Records for this task -
- - - - - - -

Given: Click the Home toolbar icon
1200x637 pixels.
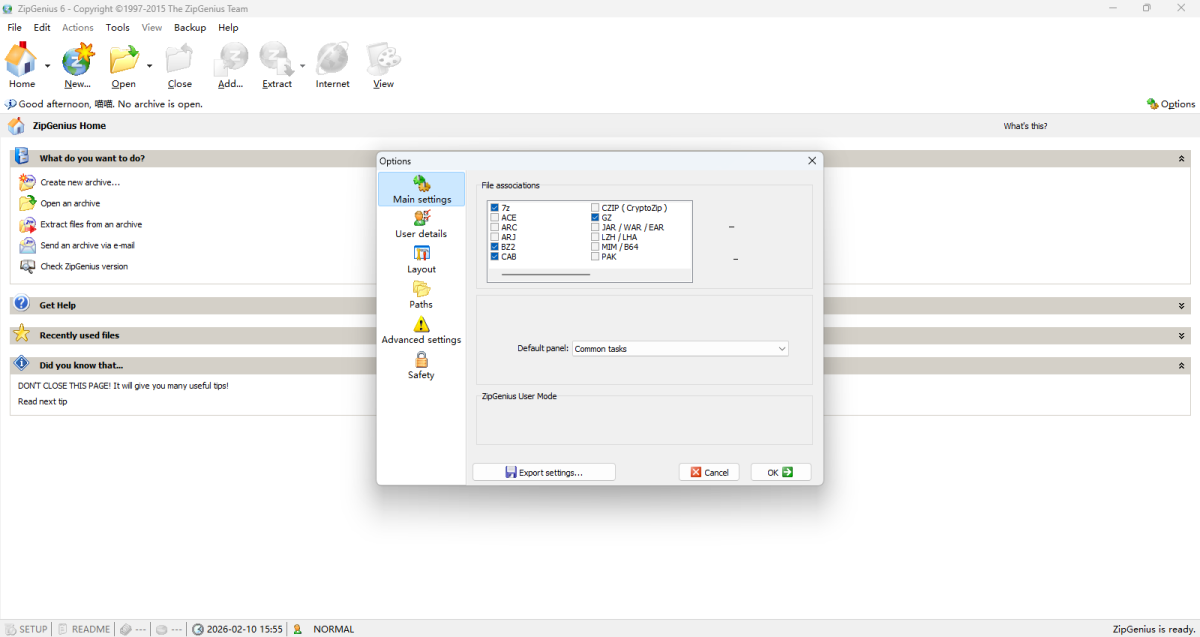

- - - - - - -

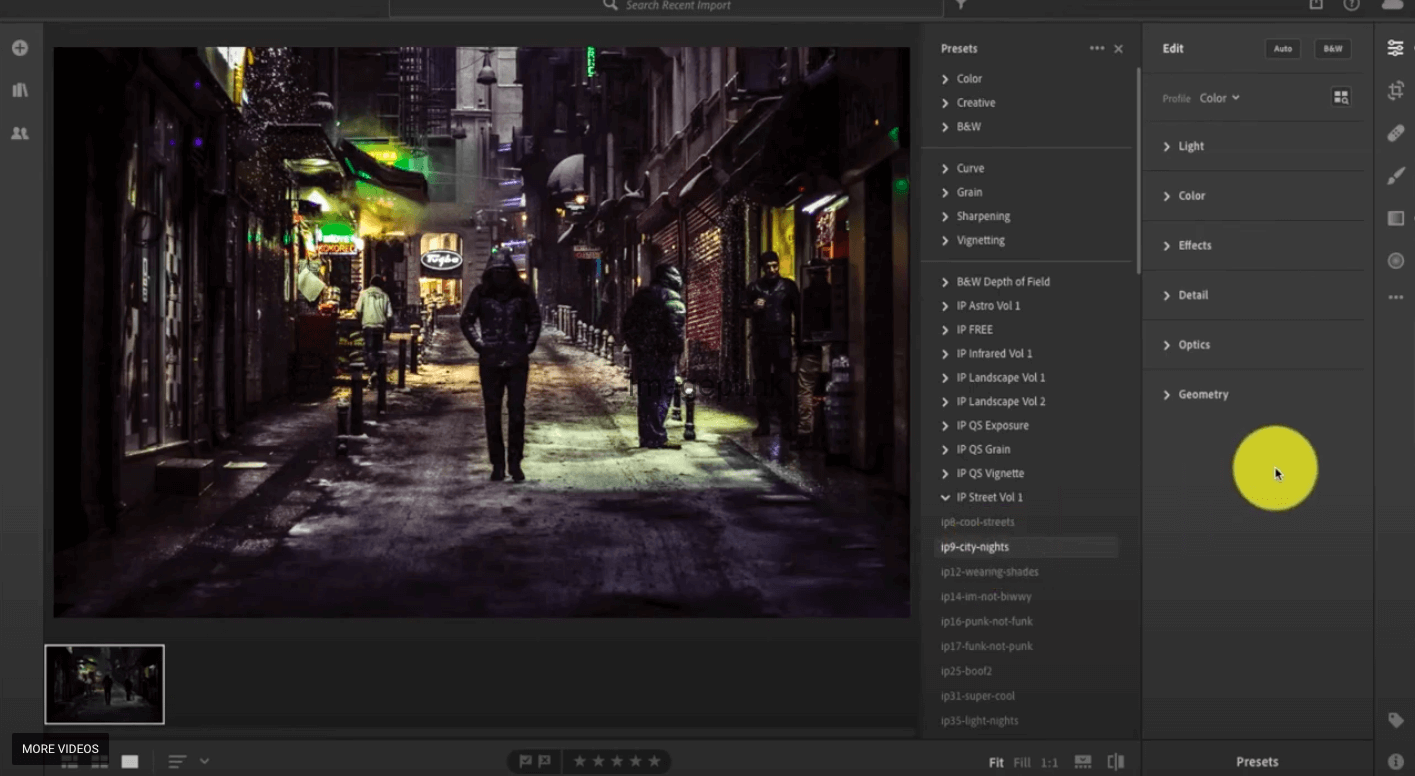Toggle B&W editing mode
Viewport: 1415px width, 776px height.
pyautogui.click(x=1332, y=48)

- - - - - - -

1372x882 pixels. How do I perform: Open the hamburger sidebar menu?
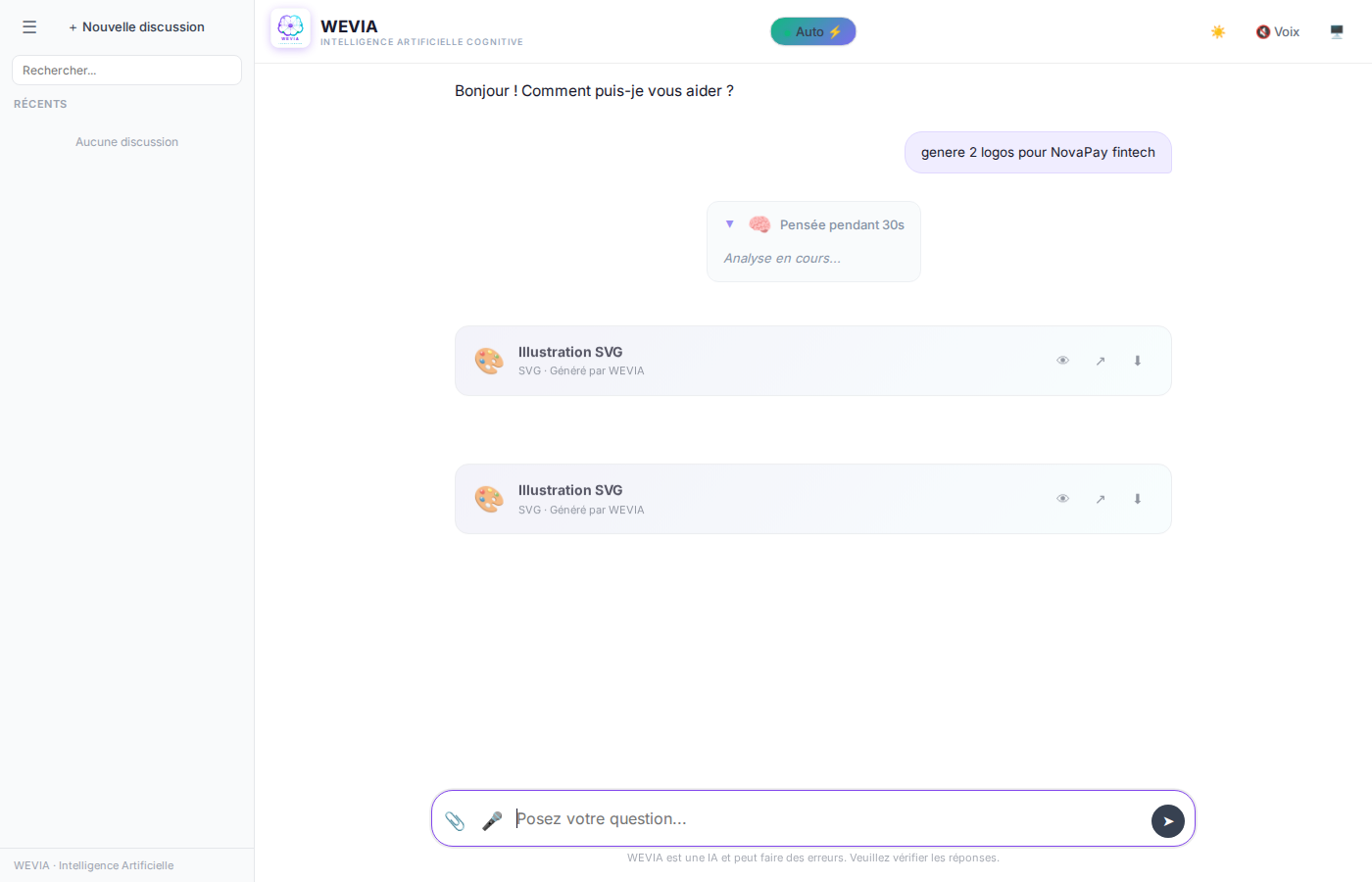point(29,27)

- - - - - - -

Work request -
Write out exactly the lines that fall from the line with "Given: Click the Home toolbar icon" to the line with "1200x637 pixels." in the records above, keeping both ends.

Task result -
Given: Click the Home toolbar icon
1200x637 pixels.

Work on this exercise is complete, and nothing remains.